Ademais, vinham das regiões baixas notícias sobre uma engenhoca criada por um monge para impressão de livros, consistindo em

blocos de letras gravadas que permitiam a impressão de textos. A leitura que antes convergia para os eleitos dos mosteiros e universidades generalizou-se e o povo, decifrando os tipos móveis, descobria as sutilezas com as quais os ricos exploravam a miséria.

Alguns feudos arbitravam a pena de morte para quem portasse livros.

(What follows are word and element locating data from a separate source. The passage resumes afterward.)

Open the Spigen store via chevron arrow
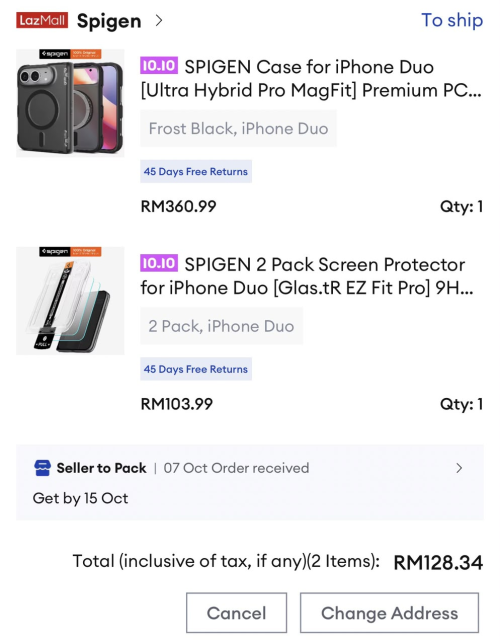click(x=159, y=20)
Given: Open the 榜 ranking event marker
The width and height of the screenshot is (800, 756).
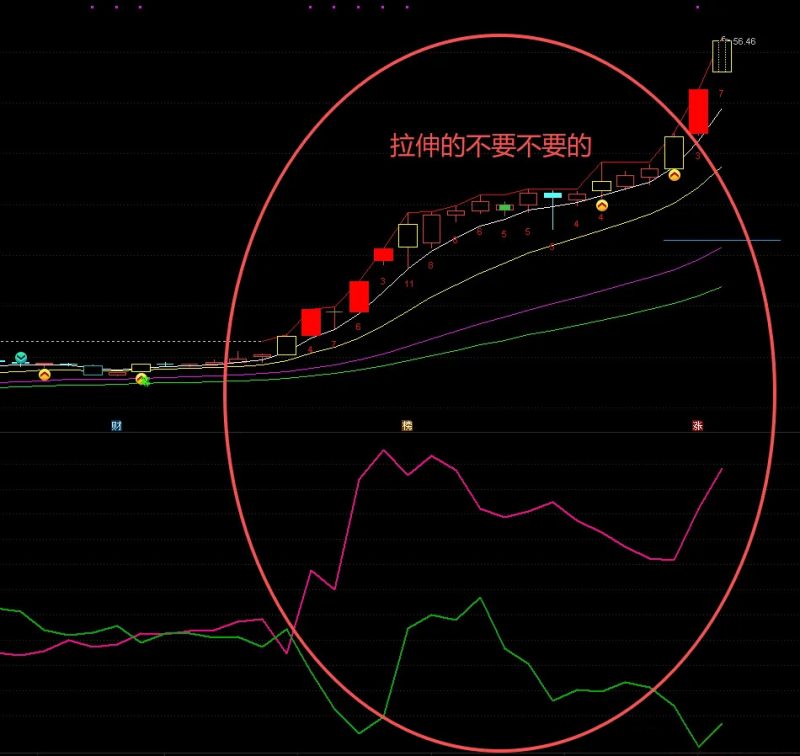Looking at the screenshot, I should [x=407, y=426].
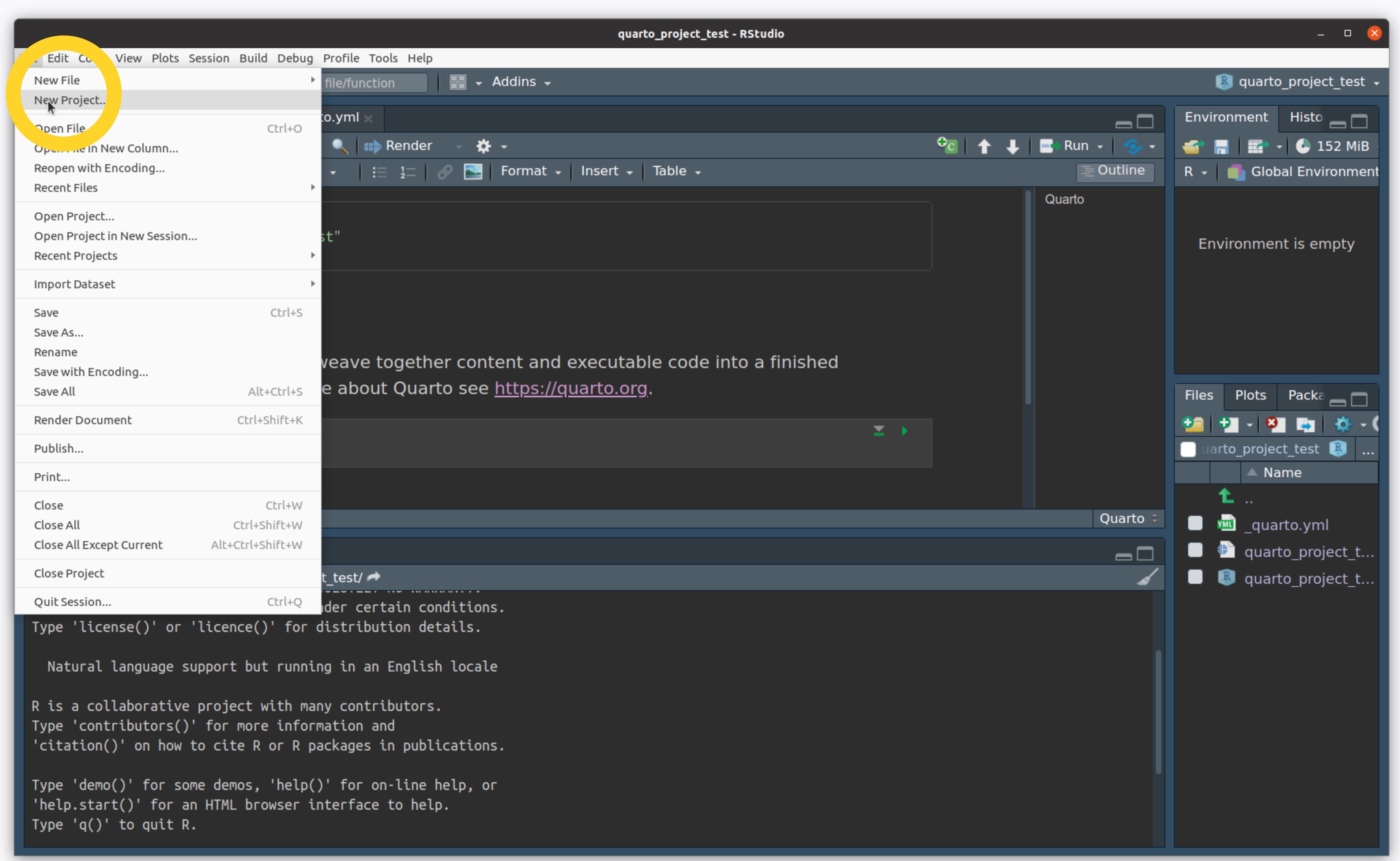Click the insert code chunk icon

click(947, 146)
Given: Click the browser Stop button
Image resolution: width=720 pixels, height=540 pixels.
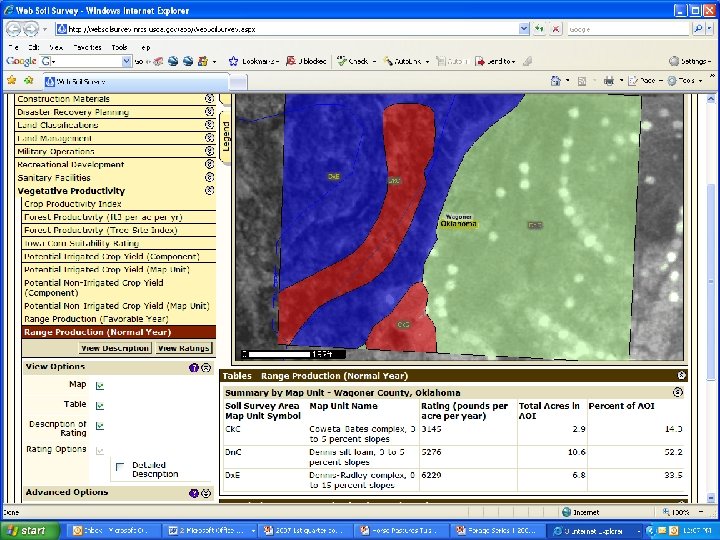Looking at the screenshot, I should pos(555,29).
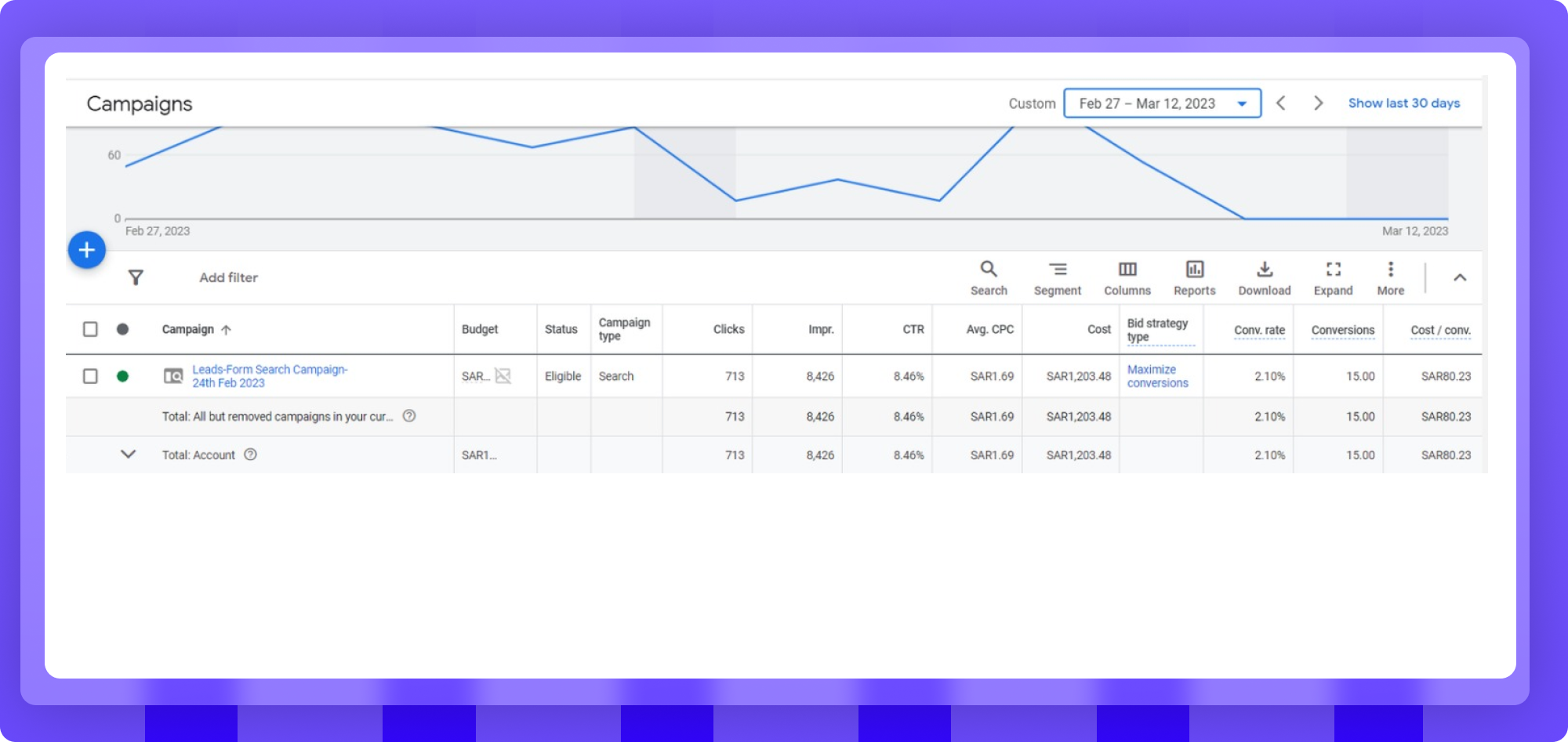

Em outros, punições severas alcançavam os agricultores que simplesmente soubessem ler. A própria Igreja organizara um index relacionando as obras impedidas de circulação e muitos letrados

minguaram na fogueira o desejo de conhecimento.

Lucano, com arguta sagacidade, percebeu nessa turbulência a tábula salvadora de seu amo. Nada de coito forçado ou guerra iminente. O

momento era propício para semear a desavença entre senhores e servos. Atearia o fogo da revolta nessa parte do reino. Uma rebelião de

camponeses agruparia os proprietários em torno de uma causa única. Os poderosos se aliariam para apunhalar os pobres. A guerra na

nobiliarquia seria evitada, mas quem sabe, no auge do tumulto não sumissem algumas peças desse intrigante jogo?

- O jovem Baldwin será o nosso peão nesse tabuleiro. Não fora ele quem incentivara o primeiro levante? Andara espalhando idéias estranhas e se não fora aparentado do bispo teria ardido nas brasas? Convoque-o, Sir Willian.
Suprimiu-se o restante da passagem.